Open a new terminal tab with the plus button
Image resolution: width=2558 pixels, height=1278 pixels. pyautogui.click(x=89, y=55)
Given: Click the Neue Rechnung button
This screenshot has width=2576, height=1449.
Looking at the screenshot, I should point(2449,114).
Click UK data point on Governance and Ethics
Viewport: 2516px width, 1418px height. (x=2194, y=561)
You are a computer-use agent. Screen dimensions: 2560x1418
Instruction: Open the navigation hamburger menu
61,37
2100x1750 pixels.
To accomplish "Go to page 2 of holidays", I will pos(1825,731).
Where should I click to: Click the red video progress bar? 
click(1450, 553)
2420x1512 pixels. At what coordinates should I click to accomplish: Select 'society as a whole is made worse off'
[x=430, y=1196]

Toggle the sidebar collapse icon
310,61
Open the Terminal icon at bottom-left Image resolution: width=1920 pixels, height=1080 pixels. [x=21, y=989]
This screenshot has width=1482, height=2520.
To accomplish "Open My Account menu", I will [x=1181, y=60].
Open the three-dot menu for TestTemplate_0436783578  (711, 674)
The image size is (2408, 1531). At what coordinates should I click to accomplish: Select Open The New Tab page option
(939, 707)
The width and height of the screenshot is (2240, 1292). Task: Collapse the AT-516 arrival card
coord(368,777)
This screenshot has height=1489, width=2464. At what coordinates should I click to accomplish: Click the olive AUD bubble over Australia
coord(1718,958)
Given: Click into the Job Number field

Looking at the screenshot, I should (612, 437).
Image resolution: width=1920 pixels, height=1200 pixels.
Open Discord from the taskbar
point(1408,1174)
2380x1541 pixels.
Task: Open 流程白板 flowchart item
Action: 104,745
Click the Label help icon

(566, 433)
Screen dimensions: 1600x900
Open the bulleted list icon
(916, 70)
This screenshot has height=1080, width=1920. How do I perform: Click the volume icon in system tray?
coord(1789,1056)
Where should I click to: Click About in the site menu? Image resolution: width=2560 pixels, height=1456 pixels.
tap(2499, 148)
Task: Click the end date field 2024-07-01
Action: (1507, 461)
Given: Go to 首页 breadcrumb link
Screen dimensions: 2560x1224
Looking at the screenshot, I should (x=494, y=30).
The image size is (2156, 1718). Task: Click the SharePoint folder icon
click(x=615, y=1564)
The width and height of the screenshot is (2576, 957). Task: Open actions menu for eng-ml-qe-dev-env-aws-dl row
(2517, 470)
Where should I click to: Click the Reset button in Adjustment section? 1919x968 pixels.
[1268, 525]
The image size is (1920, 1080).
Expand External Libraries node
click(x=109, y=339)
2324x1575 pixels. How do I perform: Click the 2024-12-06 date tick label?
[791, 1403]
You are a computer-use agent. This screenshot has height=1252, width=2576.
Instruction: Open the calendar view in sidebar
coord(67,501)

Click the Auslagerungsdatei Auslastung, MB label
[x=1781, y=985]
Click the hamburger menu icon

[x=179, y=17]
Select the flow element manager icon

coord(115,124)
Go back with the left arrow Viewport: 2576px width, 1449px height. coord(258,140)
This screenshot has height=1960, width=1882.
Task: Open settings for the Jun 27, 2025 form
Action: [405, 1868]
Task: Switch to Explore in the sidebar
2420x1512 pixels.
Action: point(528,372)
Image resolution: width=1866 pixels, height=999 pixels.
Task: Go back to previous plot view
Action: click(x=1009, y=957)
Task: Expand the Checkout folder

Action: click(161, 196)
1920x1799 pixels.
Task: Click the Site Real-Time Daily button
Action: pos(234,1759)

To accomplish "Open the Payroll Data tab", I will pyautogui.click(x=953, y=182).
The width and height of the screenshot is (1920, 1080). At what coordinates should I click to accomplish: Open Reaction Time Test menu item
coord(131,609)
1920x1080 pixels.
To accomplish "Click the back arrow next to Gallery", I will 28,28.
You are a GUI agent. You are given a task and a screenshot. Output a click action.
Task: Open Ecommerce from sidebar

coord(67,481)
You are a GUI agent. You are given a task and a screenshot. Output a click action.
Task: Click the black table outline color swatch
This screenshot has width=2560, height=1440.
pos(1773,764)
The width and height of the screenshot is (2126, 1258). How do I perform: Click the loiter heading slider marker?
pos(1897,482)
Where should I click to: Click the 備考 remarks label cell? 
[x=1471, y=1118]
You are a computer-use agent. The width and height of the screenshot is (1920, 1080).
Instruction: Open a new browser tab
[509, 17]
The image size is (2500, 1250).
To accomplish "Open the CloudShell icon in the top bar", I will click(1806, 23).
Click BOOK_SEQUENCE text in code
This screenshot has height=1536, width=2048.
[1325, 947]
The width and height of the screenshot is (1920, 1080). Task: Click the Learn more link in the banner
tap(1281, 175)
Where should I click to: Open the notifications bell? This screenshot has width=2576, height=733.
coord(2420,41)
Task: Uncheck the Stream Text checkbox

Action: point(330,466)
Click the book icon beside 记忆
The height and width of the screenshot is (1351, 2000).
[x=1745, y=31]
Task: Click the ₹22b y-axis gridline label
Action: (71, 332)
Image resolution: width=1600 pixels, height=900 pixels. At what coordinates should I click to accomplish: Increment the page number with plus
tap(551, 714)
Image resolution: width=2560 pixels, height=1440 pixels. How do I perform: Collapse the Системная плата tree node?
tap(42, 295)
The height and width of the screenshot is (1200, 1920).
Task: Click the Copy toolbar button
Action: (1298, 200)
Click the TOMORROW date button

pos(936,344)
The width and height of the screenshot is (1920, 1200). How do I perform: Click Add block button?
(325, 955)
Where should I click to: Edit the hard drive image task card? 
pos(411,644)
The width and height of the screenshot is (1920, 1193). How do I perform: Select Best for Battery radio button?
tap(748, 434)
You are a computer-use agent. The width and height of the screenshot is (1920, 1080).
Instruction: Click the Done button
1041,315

----------------------------------------

Task brief
From start to finish, retype the records above with complete accuracy.

Completed task
Open a new terminal tab with the plus button
Image resolution: width=2558 pixels, height=1278 pixels. pyautogui.click(x=89, y=55)
Given: Click the Neue Rechnung button
This screenshot has width=2576, height=1449.
Looking at the screenshot, I should point(2449,114).
Click UK data point on Governance and Ethics
Viewport: 2516px width, 1418px height. (x=2194, y=561)
You are a computer-use agent. Screen dimensions: 2560x1418
Instruction: Open the navigation hamburger menu
61,37
2100x1750 pixels.
To accomplish "Go to page 2 of holidays", I will pos(1825,731).
Where should I click to: Click the red video progress bar? 
click(1450, 553)
2420x1512 pixels. At what coordinates should I click to accomplish: Select 'society as a whole is made worse off'
[x=430, y=1196]

Toggle the sidebar collapse icon
310,61
Open the Terminal icon at bottom-left Image resolution: width=1920 pixels, height=1080 pixels. [x=21, y=989]
This screenshot has width=1482, height=2520.
To accomplish "Open My Account menu", I will [x=1181, y=60].
Open the three-dot menu for TestTemplate_0436783578  (711, 674)
The image size is (2408, 1531). At what coordinates should I click to accomplish: Select Open The New Tab page option
(939, 707)
The width and height of the screenshot is (2240, 1292). Task: Collapse the AT-516 arrival card
coord(368,777)
This screenshot has height=1489, width=2464. At what coordinates should I click to accomplish: Click the olive AUD bubble over Australia
coord(1718,958)
Given: Click into the Job Number field

Looking at the screenshot, I should (612, 437).
Image resolution: width=1920 pixels, height=1200 pixels.
Open Discord from the taskbar
point(1408,1174)
2380x1541 pixels.
Task: Open 流程白板 flowchart item
Action: 104,745
Click the Label help icon

(566, 433)
Screen dimensions: 1600x900
Open the bulleted list icon
(916, 70)
This screenshot has height=1080, width=1920. How do I perform: Click the volume icon in system tray?
coord(1789,1056)
Where should I click to: Click About in the site menu? Image resolution: width=2560 pixels, height=1456 pixels.
tap(2499, 148)
Task: Click the end date field 2024-07-01
Action: (1507, 461)
Given: Go to 首页 breadcrumb link
Screen dimensions: 2560x1224
Looking at the screenshot, I should (x=494, y=30).
The image size is (2156, 1718). Task: Click the SharePoint folder icon
click(x=615, y=1564)
The width and height of the screenshot is (2576, 957). Task: Open actions menu for eng-ml-qe-dev-env-aws-dl row
(2517, 470)
Where should I click to: Click the Reset button in Adjustment section? 1919x968 pixels.
[1268, 525]
The image size is (1920, 1080).
Expand External Libraries node
click(x=109, y=339)
2324x1575 pixels. How do I perform: Click the 2024-12-06 date tick label?
[791, 1403]
You are a computer-use agent. This screenshot has height=1252, width=2576.
Instruction: Open the calendar view in sidebar
coord(67,501)

Click the Auslagerungsdatei Auslastung, MB label
[x=1781, y=985]
Click the hamburger menu icon

[x=179, y=17]
Select the flow element manager icon

coord(115,124)
Go back with the left arrow Viewport: 2576px width, 1449px height. coord(258,140)
This screenshot has height=1960, width=1882.
Task: Open settings for the Jun 27, 2025 form
Action: [405, 1868]
Task: Switch to Explore in the sidebar
2420x1512 pixels.
Action: point(528,372)
Image resolution: width=1866 pixels, height=999 pixels.
Task: Go back to previous plot view
Action: click(x=1009, y=957)
Task: Expand the Checkout folder

Action: click(161, 196)
1920x1799 pixels.
Task: Click the Site Real-Time Daily button
Action: pos(234,1759)

To accomplish "Open the Payroll Data tab", I will pyautogui.click(x=953, y=182).
The width and height of the screenshot is (1920, 1080). At what coordinates should I click to accomplish: Open Reaction Time Test menu item
coord(131,609)
1920x1080 pixels.
To accomplish "Click the back arrow next to Gallery", I will 28,28.
You are a GUI agent. You are given a task and a screenshot. Output a click action.
Task: Open Ecommerce from sidebar

coord(67,481)
You are a GUI agent. You are given a task and a screenshot. Output a click action.
Task: Click the black table outline color swatch
This screenshot has width=2560, height=1440.
pos(1773,764)
The width and height of the screenshot is (2126, 1258). How do I perform: Click the loiter heading slider marker?
pos(1897,482)
Where should I click to: Click the 備考 remarks label cell? 
[x=1471, y=1118]
You are a computer-use agent. The width and height of the screenshot is (1920, 1080).
Instruction: Open a new browser tab
[509, 17]
The image size is (2500, 1250).
To accomplish "Open the CloudShell icon in the top bar", I will click(1806, 23).
Click BOOK_SEQUENCE text in code
This screenshot has height=1536, width=2048.
[1325, 947]
The width and height of the screenshot is (1920, 1080). Task: Click the Learn more link in the banner
tap(1281, 175)
Where should I click to: Open the notifications bell? This screenshot has width=2576, height=733.
coord(2420,41)
Task: Uncheck the Stream Text checkbox

Action: point(330,466)
Click the book icon beside 记忆
The height and width of the screenshot is (1351, 2000).
[x=1745, y=31]
Task: Click the ₹22b y-axis gridline label
Action: (71, 332)
Image resolution: width=1600 pixels, height=900 pixels. At what coordinates should I click to accomplish: Increment the page number with plus
tap(551, 714)
Image resolution: width=2560 pixels, height=1440 pixels. How do I perform: Collapse the Системная плата tree node?
tap(42, 295)
The height and width of the screenshot is (1200, 1920).
Task: Click the Copy toolbar button
Action: (1298, 200)
Click the TOMORROW date button

pos(936,344)
The width and height of the screenshot is (1920, 1200). How do I perform: Click Add block button?
(325, 955)
Where should I click to: Edit the hard drive image task card? 
pos(411,644)
The width and height of the screenshot is (1920, 1193). How do I perform: Select Best for Battery radio button?
tap(748, 434)
You are a computer-use agent. The width and height of the screenshot is (1920, 1080).
Instruction: Click the Done button
1041,315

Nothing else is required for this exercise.